*** Records shown ***

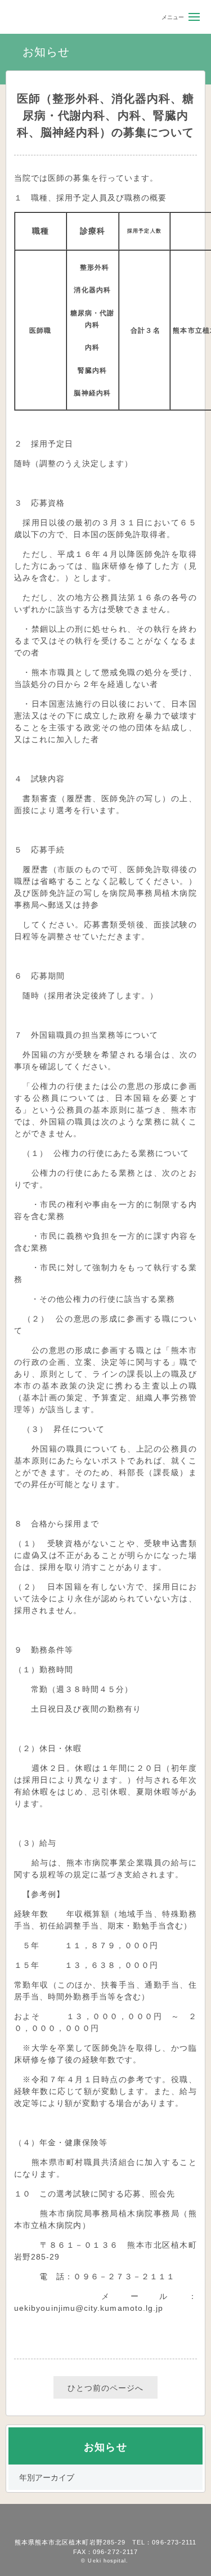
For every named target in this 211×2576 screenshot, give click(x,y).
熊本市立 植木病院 (40, 17)
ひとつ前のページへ (106, 2387)
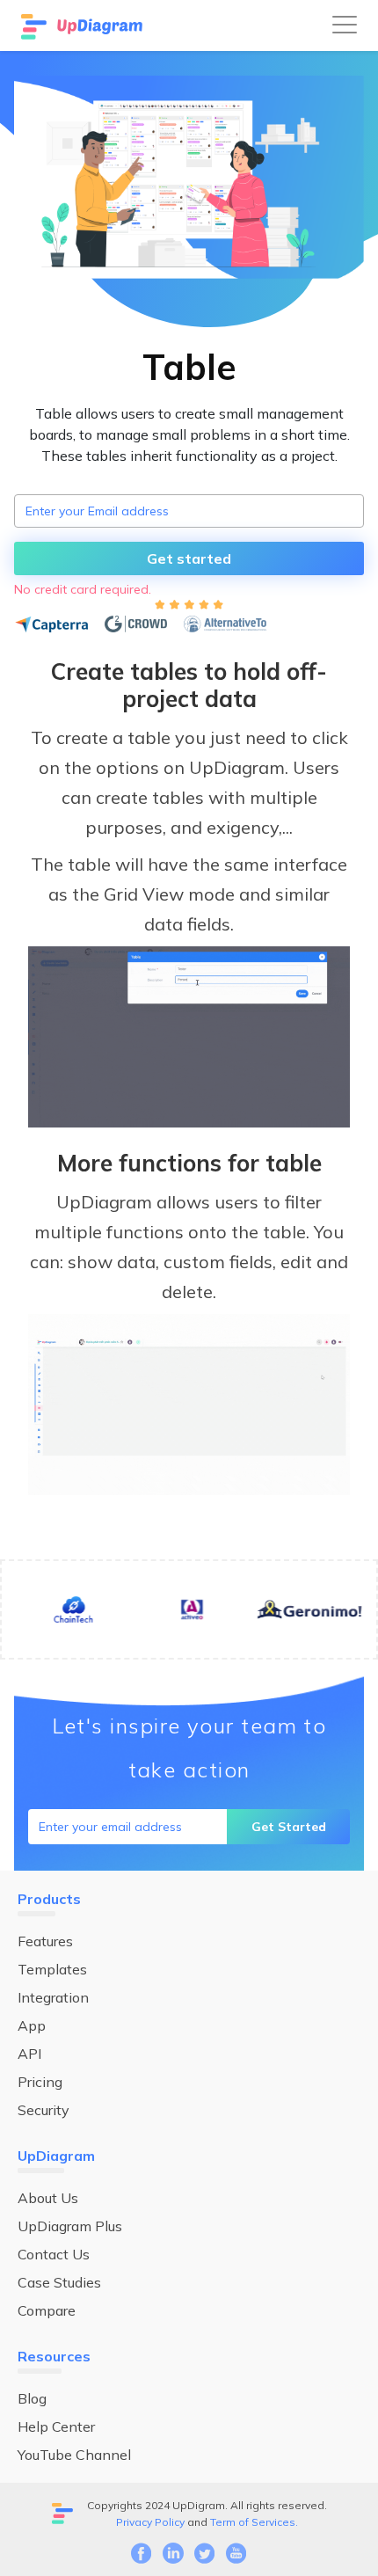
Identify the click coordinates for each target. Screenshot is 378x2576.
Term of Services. (254, 2522)
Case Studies (59, 2282)
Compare (47, 2310)
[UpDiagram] (83, 25)
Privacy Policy (150, 2522)
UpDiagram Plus (70, 2226)
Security (43, 2110)
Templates (52, 1969)
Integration (53, 1997)
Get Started (288, 1827)
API (29, 2053)
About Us (48, 2198)
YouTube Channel (74, 2454)
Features (45, 1941)
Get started (189, 558)
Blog (32, 2398)
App (32, 2025)
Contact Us (54, 2254)
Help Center (56, 2426)
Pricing (40, 2082)
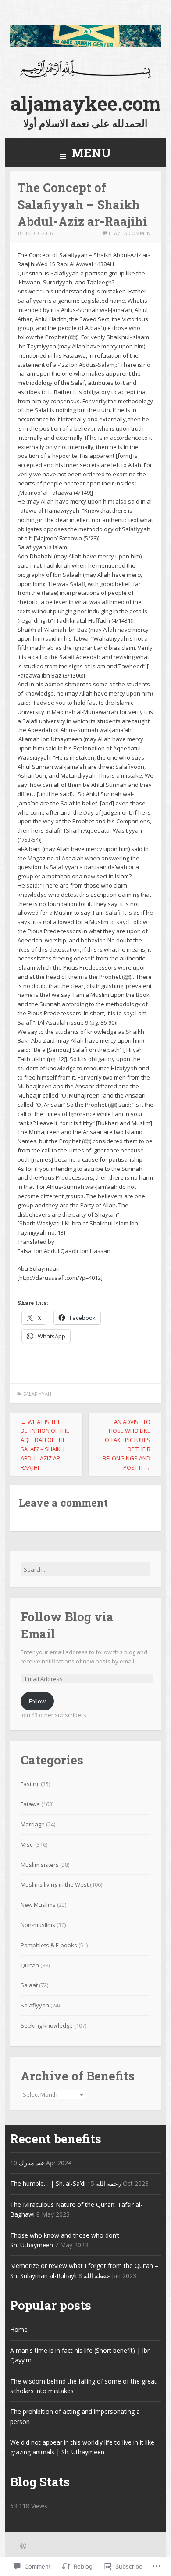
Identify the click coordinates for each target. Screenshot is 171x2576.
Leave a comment (131, 233)
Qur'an (30, 1965)
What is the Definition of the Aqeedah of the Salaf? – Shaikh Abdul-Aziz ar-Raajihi (45, 1444)
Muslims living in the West (55, 1884)
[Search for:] (86, 1569)
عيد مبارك (31, 2163)
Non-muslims (38, 1925)
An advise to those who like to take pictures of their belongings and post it (126, 1444)
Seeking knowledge (47, 2025)
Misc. (27, 1844)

***

Task description
Omit every picture, and please return the entries exactly from the first line through the line with "[UpDiagram] (83, 25)", both included.

Response for this exercise
For every named target in this 211×2576 screenshot, give click(x,y).
熊本市立 植木病院 (40, 17)
ひとつ前のページへ (106, 2387)
Identify the click coordinates for each target. Screenshot is 378x2576.
Term of Services. (254, 2522)
Case Studies (59, 2282)
Compare (47, 2310)
[UpDiagram] (83, 25)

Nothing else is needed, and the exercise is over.